### EXTRACTED TEXT
-- begin --
This opinion is being furnished in accordance with the requirements of Item 601(b)(5) of Regulation S-K under the Securities Act.

In rendering the opinions stated herein, we have examined and relied upon the following:

(a) the Registration Statement;

(b) an executed copy of the Indenture;

(c) an executed copy of a certificate of Mark Nielsen, Secretary of the Company, dated the date hereof (the “Secretary’s Certificate”);

(d) a copy of the Company’s Restated Certificate of Incorporation, as amended, certified by the Secretary of State of the State of Delaware as of April 20, 2015, and certified pursuant to the Secretary’s Certificate;

(e) a copy of the Company’s By-laws, as amended and in effect as of the date hereof, dated February 6, 2009, certified pursuant to the Secretary’s Certificate; and

(f) copies of certain resolutions of the Board of Directors of the Company, adopted on March 31, 2015, certified pursuant to the Secretary’s Certificate.

We have also examined originals or copies, certified or otherwise identified to our satisfaction, of such records of the Company and such agreements, certificates and receipts of public officials, certificates of officers or other representatives of the Company and others, and such other documents as we have deemed necessary or appropriate as a basis for the opinions stated below.
-- end --
### REQUEST A
Express the part of the listing that opens with the line containing "You are a computer-use" and runs to the end of the listing as a two-column CSV with columns named instruction and answer, one row per request. Put each value in a single quoted field, turning line breaks into spaces.
The listing that follows has no connection to the legal opinion above it.

### TASK INPUTS
-- begin --
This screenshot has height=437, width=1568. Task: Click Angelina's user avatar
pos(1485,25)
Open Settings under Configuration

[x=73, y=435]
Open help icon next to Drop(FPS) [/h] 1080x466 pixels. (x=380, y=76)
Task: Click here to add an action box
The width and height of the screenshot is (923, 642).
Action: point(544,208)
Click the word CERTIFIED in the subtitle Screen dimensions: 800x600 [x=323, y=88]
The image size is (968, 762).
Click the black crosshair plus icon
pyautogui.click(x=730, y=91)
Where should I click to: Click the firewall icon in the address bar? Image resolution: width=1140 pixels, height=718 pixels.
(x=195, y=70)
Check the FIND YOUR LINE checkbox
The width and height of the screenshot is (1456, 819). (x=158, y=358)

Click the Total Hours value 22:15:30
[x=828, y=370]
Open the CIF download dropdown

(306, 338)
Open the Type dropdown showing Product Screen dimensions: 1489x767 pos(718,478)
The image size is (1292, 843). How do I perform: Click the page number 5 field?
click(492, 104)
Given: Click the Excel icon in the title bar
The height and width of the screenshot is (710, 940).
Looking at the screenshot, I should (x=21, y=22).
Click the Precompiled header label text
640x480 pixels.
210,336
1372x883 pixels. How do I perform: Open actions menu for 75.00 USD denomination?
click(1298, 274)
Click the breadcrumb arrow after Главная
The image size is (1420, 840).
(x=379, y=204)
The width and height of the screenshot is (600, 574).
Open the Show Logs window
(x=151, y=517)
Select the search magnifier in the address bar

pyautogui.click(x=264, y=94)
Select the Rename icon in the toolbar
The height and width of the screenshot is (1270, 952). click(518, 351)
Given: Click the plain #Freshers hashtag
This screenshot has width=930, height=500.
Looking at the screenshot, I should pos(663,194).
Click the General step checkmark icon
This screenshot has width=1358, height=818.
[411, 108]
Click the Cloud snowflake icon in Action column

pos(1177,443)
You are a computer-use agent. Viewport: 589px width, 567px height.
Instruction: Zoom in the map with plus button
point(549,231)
-- end --
### REQUEST B
According to the legal opinion, on what date did the Board of Directors adopt the resolutions it examined?

### COMPLETE OUTPUT A
instruction,answer
"You are a computer-use agent. Viewport: 589px width, 567px height. Instruction: Zoom in the map with plus button","point(549,231)"

### COMPLETE OUTPUT B
March 31, 2015